# [WHAT TO PRODUCE]
Look below for the line holding "You are a GUI" and the line holding "個人情報保護方針 (1545, 1339)". Transcribe exactly those lines and all lines between them, nothing more.

# [THE INPUT]
◇ ◇ ◇ ◇ ◇ ◇ ◇

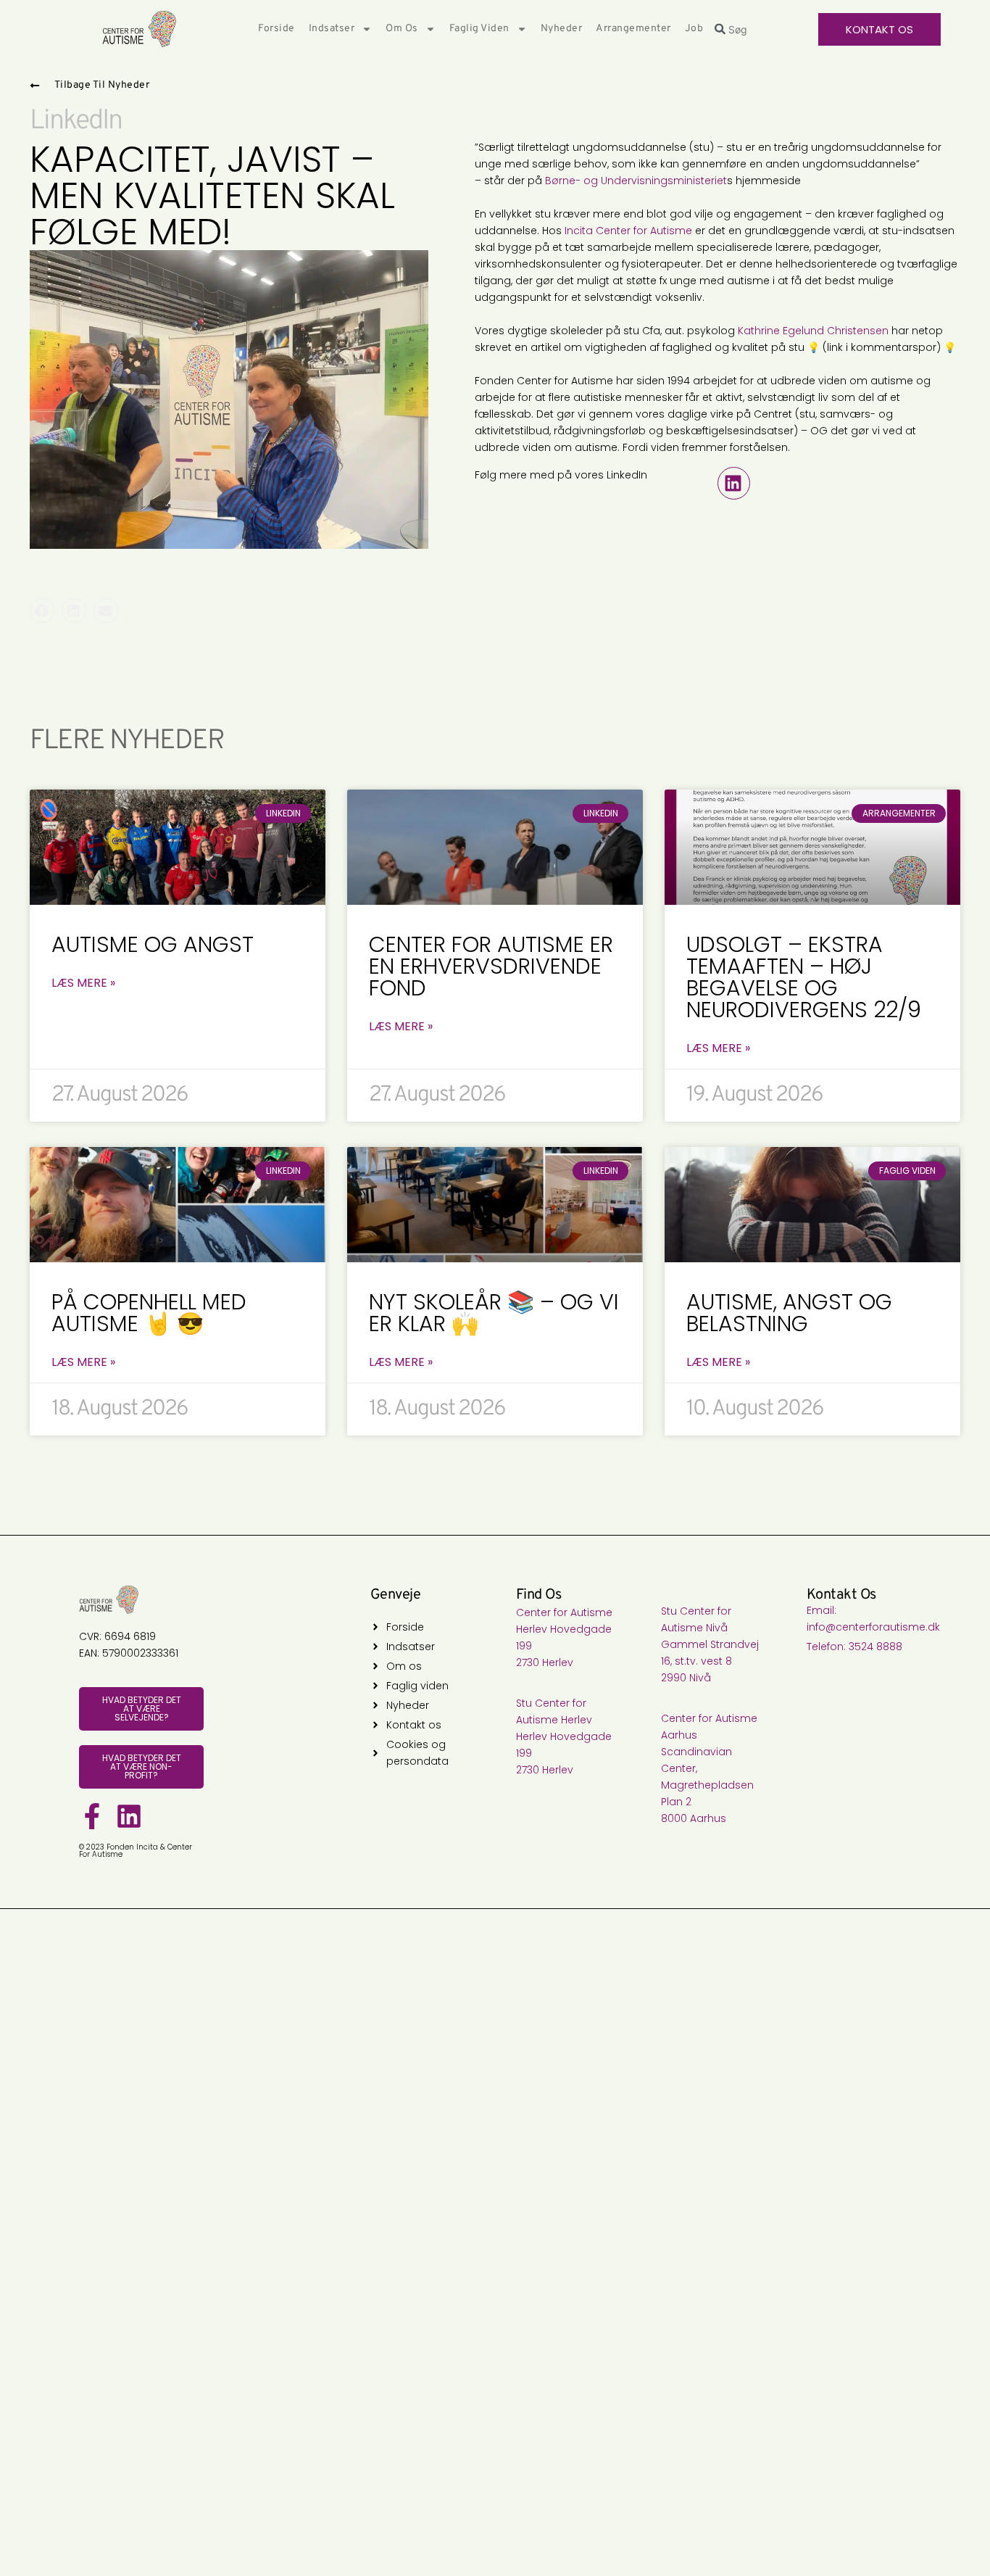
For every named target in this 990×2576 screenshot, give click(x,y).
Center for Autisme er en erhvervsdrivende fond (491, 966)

◇ ◇ ◇ ◇ ◇ ◇ ◇

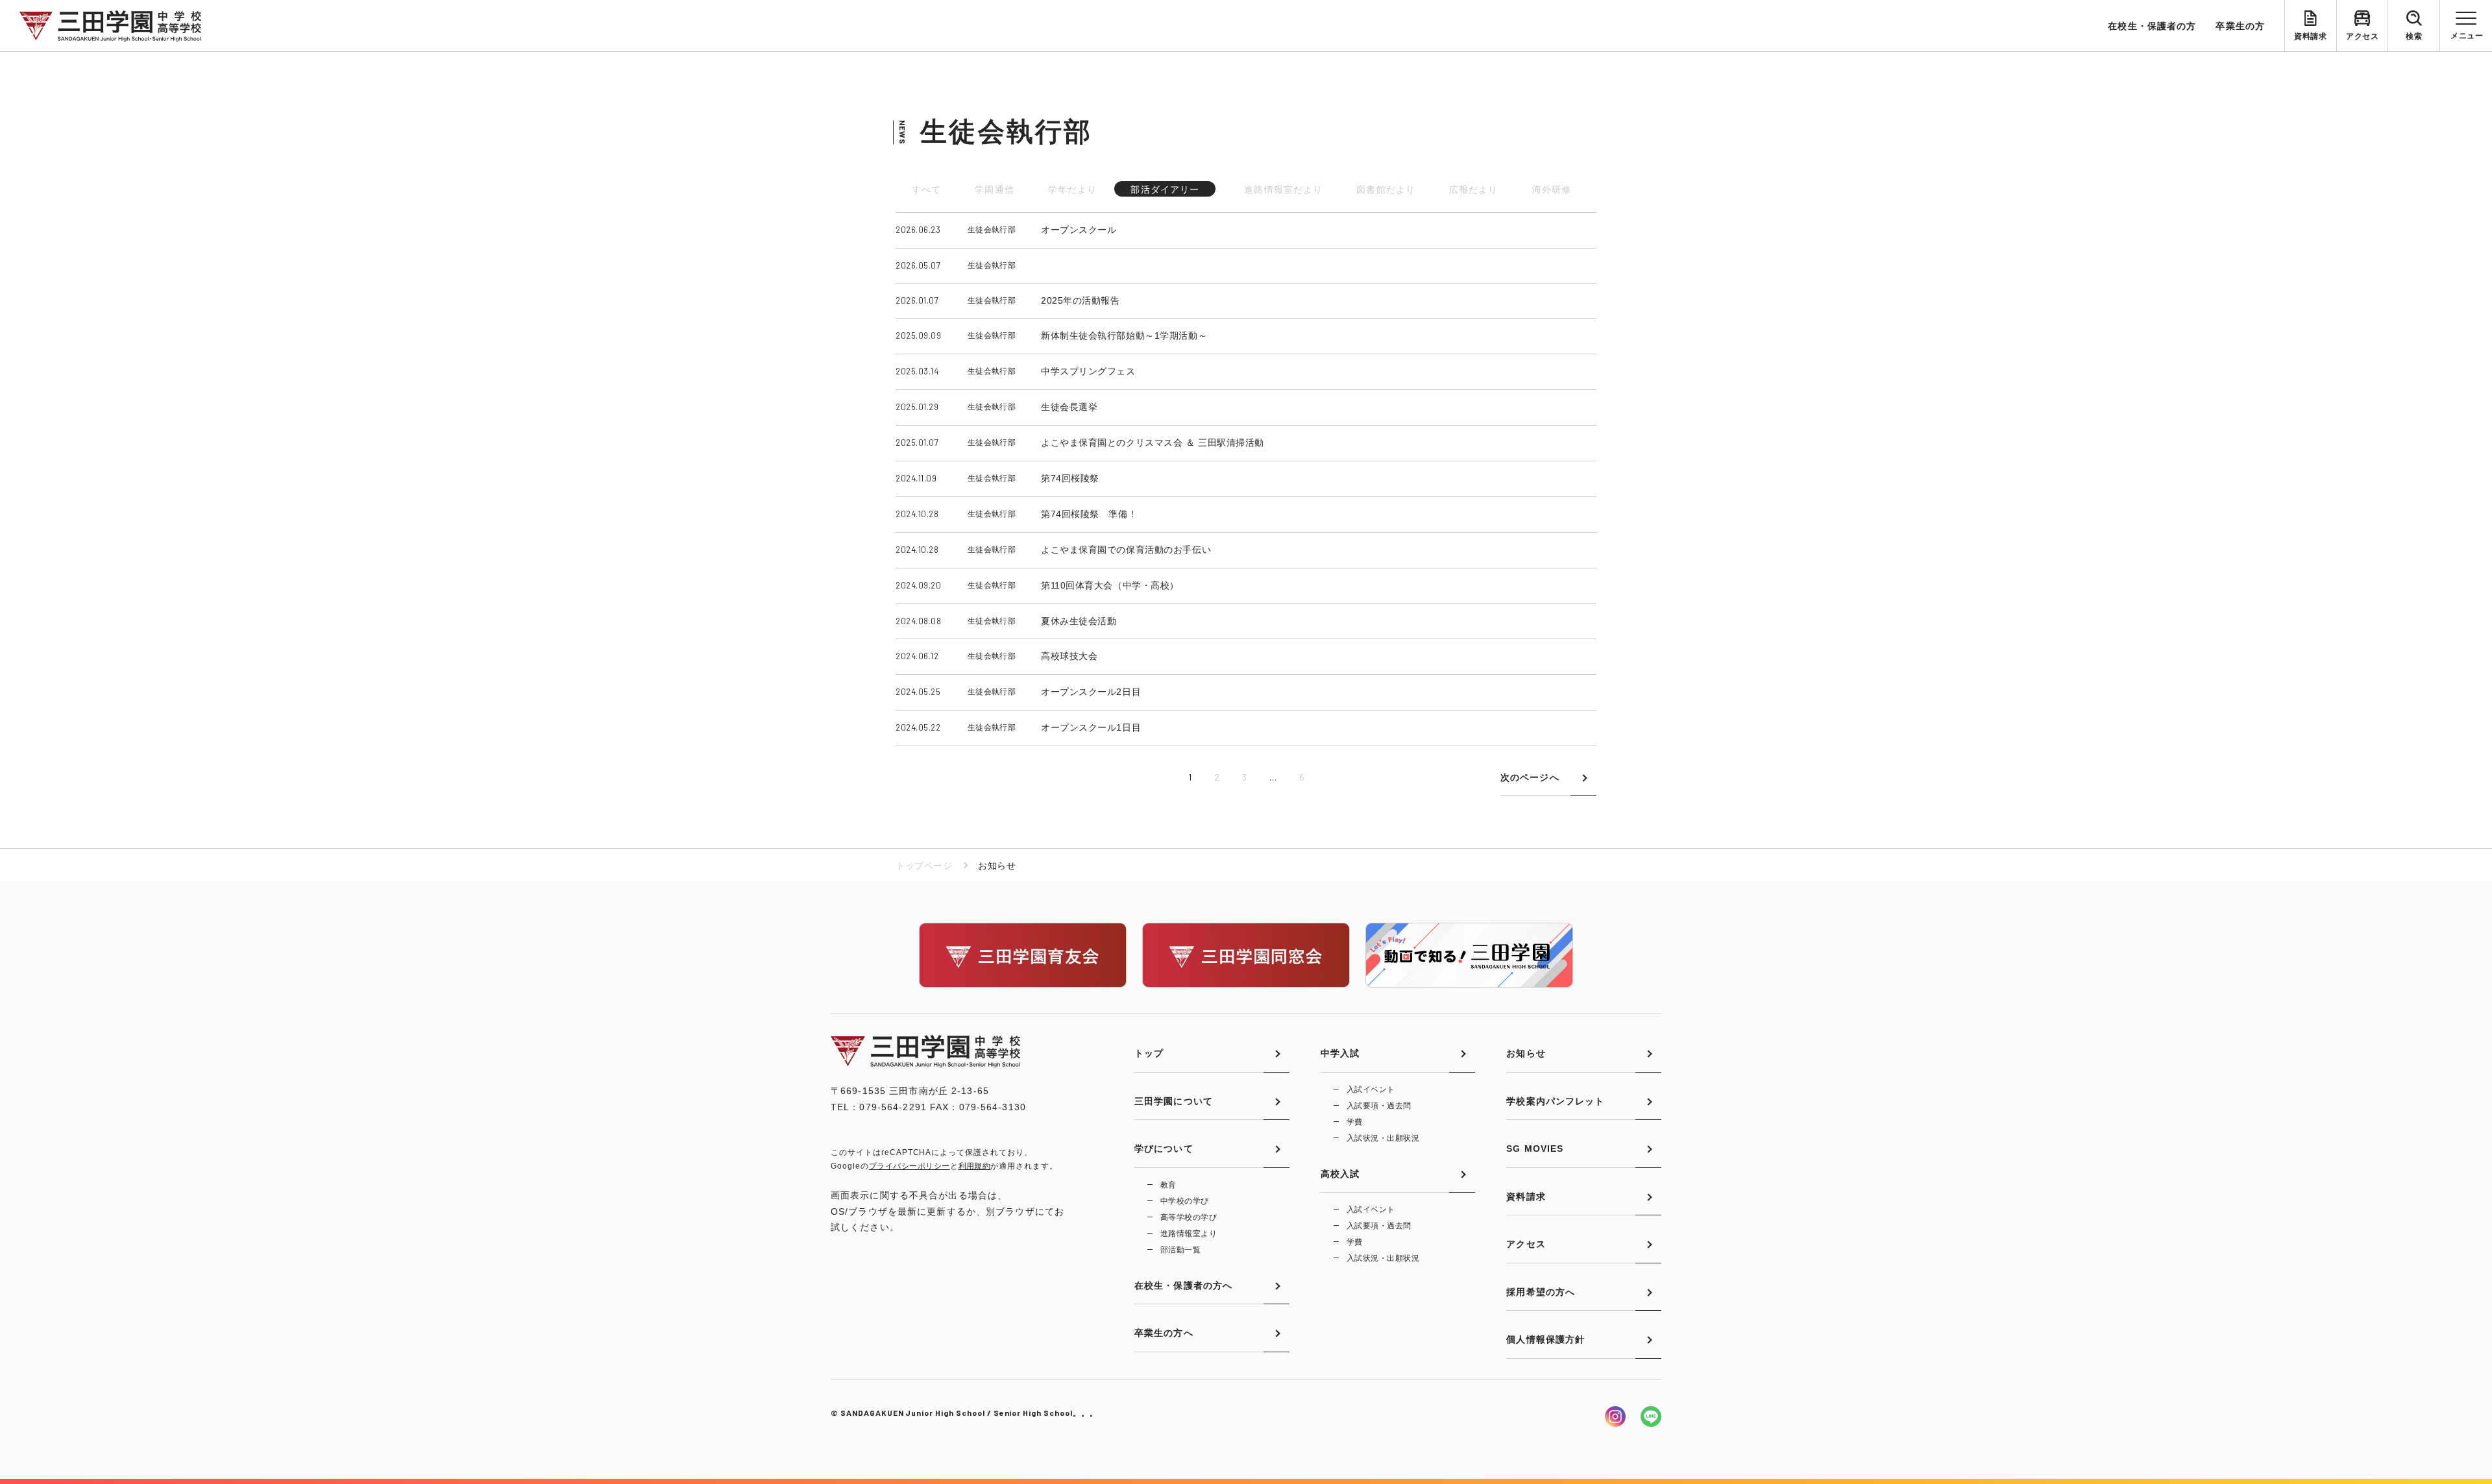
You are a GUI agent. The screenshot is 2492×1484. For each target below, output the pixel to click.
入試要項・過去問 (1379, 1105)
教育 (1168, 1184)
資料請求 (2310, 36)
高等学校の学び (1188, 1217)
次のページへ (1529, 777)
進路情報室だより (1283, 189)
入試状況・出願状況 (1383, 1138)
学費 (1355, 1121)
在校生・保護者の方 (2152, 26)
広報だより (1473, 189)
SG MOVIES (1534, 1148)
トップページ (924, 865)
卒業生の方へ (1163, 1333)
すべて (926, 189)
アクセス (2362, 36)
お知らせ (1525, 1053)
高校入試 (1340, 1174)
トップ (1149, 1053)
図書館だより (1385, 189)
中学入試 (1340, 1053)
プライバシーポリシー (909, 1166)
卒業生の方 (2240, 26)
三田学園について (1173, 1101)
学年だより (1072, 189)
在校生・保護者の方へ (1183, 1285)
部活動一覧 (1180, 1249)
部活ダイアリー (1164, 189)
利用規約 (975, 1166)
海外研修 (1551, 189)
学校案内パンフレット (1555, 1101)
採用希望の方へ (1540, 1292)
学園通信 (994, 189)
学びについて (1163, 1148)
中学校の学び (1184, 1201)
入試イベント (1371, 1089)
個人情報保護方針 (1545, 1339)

◇ ◇ ◇ ◇ ◇ ◇ ◇

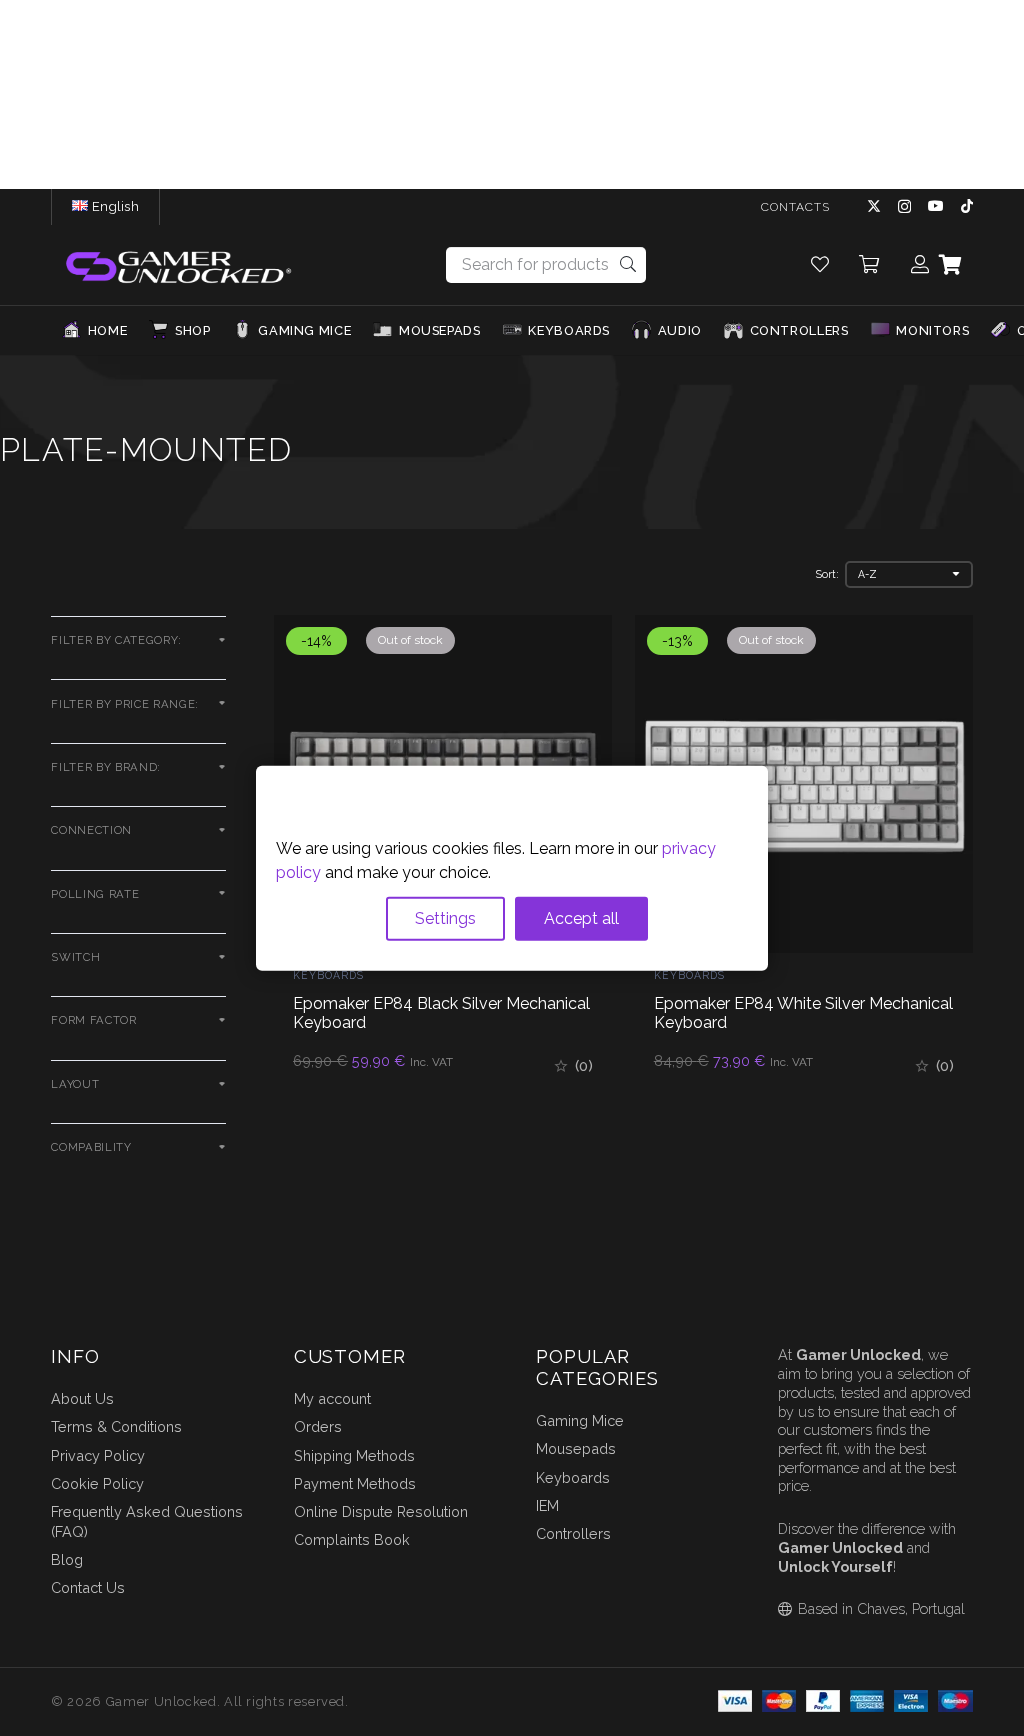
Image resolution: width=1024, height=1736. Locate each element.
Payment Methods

◇ ◇ ◇ ◇ ◇ ◇ ◇

# [REPLY]
You are a GUI agent. The screenshot is 2492×1484. For each target below, output the pixel to click.
入試要項・過去問 (1379, 1105)
教育 (1168, 1184)
資料請求 (2310, 36)
高等学校の学び (1188, 1217)
次のページへ (1529, 777)
進路情報室だより (1283, 189)
入試状況・出願状況 (1383, 1138)
学費 (1355, 1121)
在校生・保護者の方 (2152, 26)
広報だより (1473, 189)
SG MOVIES (1534, 1148)
トップページ (924, 865)
卒業生の方へ (1163, 1333)
すべて (926, 189)
アクセス (2362, 36)
お知らせ (1525, 1053)
高校入試 (1340, 1174)
トップ (1149, 1053)
図書館だより (1385, 189)
中学入試 (1340, 1053)
プライバシーポリシー (909, 1166)
卒業生の方 (2240, 26)
三田学園について (1173, 1101)
学年だより (1072, 189)
在校生・保護者の方へ (1183, 1285)
部活動一覧 (1180, 1249)
部活ダイアリー (1164, 189)
利用規約 (975, 1166)
海外研修 (1551, 189)
学校案内パンフレット (1555, 1101)
採用希望の方へ (1540, 1292)
学園通信 (994, 189)
学びについて (1163, 1148)
中学校の学び (1184, 1201)
入試イベント (1371, 1089)
個人情報保護方針 (1545, 1339)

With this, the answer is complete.